Александр Яковлевич ненавидел проигрывать. Даже во время шахматных партий победить его было рискованно — можно было получить доской по голове. В матчах между моим «Динамо» и ЦСКА его командой велась борьба до последнего удара. В любых ситуациях мы не сдавались и не шли на компромиссы. Наш состав был слабее, но иногда всё же побеждали армейцев. Вы, вероятно, знаете историю о том, как после поражения от «Динамо» министр обороны Гречко так рассердился, что отменил приказ о присвоении Саше звания полковника. Вечером он мне позвонил: «Что творишь?! Папахи меня лишил!». Был и другой случай. Брат уже стал президентом ПБК ЦСКА, а я возглавлял «Динамо». Встретились в зале. Вокруг много народа, и Саша нарочито громко спрашивает: «Что, выигрывать собираетесь?». «Разумеется», — отвечаю. И тут он, никого не стесняясь, сгибает руку в локте: дескать, вот вам…

— После триумфа команды на Играх Александр Гомельский обратился к тренеру: «Знаешь, Рыжий, а ты — главный!»

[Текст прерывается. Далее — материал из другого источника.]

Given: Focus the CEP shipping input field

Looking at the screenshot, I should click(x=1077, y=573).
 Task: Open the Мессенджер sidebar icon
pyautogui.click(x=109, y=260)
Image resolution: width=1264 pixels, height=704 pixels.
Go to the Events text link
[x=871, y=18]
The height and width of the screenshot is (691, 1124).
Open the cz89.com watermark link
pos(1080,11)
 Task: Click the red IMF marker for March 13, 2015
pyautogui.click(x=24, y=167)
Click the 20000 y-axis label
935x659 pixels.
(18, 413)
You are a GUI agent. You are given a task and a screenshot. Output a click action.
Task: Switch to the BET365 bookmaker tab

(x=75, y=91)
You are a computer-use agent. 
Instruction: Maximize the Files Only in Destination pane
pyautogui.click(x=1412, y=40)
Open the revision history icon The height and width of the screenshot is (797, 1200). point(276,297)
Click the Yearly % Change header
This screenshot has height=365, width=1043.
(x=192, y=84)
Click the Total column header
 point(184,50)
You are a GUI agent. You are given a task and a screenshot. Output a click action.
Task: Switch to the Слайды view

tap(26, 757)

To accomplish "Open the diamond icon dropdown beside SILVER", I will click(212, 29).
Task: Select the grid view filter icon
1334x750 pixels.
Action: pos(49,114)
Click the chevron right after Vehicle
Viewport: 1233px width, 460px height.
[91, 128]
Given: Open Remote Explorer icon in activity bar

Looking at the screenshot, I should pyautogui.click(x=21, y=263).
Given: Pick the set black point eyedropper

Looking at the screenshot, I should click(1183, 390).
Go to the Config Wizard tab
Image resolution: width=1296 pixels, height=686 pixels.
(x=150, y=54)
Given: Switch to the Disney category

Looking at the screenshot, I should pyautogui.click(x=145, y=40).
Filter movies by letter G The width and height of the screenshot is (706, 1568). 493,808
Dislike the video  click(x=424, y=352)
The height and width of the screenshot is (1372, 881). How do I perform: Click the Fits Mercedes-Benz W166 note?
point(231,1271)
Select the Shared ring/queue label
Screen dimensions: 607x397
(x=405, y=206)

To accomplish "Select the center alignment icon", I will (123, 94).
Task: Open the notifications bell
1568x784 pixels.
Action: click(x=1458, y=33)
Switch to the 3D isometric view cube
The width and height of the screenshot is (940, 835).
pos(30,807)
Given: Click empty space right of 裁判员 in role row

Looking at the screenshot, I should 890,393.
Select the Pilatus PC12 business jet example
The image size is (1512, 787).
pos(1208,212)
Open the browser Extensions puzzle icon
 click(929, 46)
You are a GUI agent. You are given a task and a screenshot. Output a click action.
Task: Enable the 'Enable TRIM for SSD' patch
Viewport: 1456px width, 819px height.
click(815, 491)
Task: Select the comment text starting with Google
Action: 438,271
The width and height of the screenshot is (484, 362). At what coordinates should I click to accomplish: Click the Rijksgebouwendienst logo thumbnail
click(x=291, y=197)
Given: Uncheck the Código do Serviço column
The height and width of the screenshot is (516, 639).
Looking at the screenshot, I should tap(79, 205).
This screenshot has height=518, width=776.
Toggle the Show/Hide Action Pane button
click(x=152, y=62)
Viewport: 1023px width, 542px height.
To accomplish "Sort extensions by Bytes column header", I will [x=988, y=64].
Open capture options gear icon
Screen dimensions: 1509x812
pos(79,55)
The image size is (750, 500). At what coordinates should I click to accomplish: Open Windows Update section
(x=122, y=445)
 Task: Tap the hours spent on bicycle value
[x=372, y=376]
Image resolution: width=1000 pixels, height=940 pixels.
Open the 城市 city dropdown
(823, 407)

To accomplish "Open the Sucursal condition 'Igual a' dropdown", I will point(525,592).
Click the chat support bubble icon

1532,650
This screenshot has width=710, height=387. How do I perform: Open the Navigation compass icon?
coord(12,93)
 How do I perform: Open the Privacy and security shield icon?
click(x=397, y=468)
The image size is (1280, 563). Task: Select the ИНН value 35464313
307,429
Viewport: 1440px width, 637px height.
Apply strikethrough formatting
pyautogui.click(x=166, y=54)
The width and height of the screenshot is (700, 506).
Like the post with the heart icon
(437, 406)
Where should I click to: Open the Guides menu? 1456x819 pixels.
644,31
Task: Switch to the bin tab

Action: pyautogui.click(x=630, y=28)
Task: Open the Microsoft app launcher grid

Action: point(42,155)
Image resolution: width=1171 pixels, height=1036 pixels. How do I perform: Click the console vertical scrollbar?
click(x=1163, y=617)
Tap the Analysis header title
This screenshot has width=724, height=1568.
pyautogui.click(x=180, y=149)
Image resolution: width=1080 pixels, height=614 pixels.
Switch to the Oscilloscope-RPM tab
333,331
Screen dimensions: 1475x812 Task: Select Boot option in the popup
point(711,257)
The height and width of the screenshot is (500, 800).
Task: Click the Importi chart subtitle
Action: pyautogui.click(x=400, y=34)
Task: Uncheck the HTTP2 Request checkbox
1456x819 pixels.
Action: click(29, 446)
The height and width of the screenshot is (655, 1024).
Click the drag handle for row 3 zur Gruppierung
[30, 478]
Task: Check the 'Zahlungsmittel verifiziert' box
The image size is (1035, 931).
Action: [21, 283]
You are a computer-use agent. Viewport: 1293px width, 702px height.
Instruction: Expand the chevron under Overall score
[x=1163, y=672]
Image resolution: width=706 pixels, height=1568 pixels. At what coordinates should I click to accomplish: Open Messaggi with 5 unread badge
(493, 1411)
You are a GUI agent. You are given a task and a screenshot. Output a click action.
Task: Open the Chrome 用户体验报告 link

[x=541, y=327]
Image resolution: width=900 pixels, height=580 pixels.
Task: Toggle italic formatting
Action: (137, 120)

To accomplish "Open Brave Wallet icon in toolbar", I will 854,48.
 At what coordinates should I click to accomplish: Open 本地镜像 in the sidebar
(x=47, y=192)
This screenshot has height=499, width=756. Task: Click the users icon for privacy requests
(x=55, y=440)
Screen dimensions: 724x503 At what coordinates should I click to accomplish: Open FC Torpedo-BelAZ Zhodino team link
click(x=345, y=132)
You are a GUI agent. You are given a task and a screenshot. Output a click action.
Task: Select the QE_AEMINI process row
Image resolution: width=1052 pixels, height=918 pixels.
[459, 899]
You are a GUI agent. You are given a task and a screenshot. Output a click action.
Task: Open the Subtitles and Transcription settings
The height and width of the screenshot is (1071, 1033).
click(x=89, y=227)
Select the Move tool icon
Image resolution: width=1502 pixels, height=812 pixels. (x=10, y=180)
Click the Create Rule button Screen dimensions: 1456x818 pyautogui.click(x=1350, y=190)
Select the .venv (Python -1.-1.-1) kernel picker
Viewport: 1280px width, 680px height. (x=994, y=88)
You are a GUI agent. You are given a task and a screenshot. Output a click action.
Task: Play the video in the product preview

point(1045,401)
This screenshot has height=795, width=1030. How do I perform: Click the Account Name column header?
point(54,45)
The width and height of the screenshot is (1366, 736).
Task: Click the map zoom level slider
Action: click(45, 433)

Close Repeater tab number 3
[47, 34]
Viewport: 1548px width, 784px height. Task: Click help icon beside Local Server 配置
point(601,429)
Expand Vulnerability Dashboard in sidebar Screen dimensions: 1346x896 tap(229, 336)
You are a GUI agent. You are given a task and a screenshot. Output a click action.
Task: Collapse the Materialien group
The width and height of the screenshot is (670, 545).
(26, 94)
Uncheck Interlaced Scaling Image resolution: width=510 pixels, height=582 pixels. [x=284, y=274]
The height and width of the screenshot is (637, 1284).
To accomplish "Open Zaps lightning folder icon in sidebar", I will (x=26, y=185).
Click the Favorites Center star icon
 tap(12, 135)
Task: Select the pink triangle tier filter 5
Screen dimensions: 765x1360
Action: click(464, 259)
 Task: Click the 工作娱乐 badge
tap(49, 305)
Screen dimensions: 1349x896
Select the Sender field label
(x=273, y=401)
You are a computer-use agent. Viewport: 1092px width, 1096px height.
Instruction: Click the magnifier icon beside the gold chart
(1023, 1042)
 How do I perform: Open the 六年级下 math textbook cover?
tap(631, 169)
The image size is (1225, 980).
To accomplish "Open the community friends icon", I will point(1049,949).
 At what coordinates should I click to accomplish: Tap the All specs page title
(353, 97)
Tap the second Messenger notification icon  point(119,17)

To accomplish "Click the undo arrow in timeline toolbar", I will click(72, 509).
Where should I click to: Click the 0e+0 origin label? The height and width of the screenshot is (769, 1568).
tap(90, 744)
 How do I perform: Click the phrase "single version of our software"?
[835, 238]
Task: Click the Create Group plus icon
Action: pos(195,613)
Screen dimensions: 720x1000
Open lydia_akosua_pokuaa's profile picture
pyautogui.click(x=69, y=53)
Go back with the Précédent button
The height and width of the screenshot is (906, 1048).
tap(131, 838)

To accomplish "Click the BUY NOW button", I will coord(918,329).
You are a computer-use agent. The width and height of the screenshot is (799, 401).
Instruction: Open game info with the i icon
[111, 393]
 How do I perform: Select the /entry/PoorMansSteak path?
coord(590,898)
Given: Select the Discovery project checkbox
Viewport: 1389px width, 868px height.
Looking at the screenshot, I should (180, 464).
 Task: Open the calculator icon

— Представьте себе. К тому моменту я уже как тренер был трехкратным чемпионом Европы. Нужно было выиграть Олимпиаду, чтобы брат признал во мне задатки. Такой характер. Часто вспоминаю академика Капицу. Когда ему говорили: мол, какой у вас знаменитый сын, на телевидении работает, в ответ раздавалось: «Сын — известный. Знаменитый только я!». Конечно, того, что достиг в тренерской карьере Александр Яковлевич, не повторить. Нереально. Нашу баскетбольную фамилию создал он, только он. Но я нигде ее не запятнал. Всю жизнь боялся, что кто-нибудь скажет Саше: ну и раздолбай твой брат…

Александр Гомельский.

Александр Гомельский умер 16 августа 2005 года от лейкемии, ему было 77 лет.

— В Боткинскую больницу, где последние два месяца лежал Саша, я приходил почти каждый день,— рассказывал Евгений Яковлевич в том же интервью. — Жуткое время. Как ему, бедному, мучался! Химиотерапия — не дай бог никому узнать, что это такое… Брат старался держаться, однако по лицам врачей я понимал, что шансов никаких. Когда перестал есть, жена приготовила фаршированную рыбу и отвезла в больницу. Я увидел вспыхнувший огонек в его глазах. Но болезнь не отступала. Он угасал. Говорил с трудом, я наклонялся к его губам, чтобы расслышать слова. «Женька, я страшно устал», — прошептал он. В тот же вечер его не стало.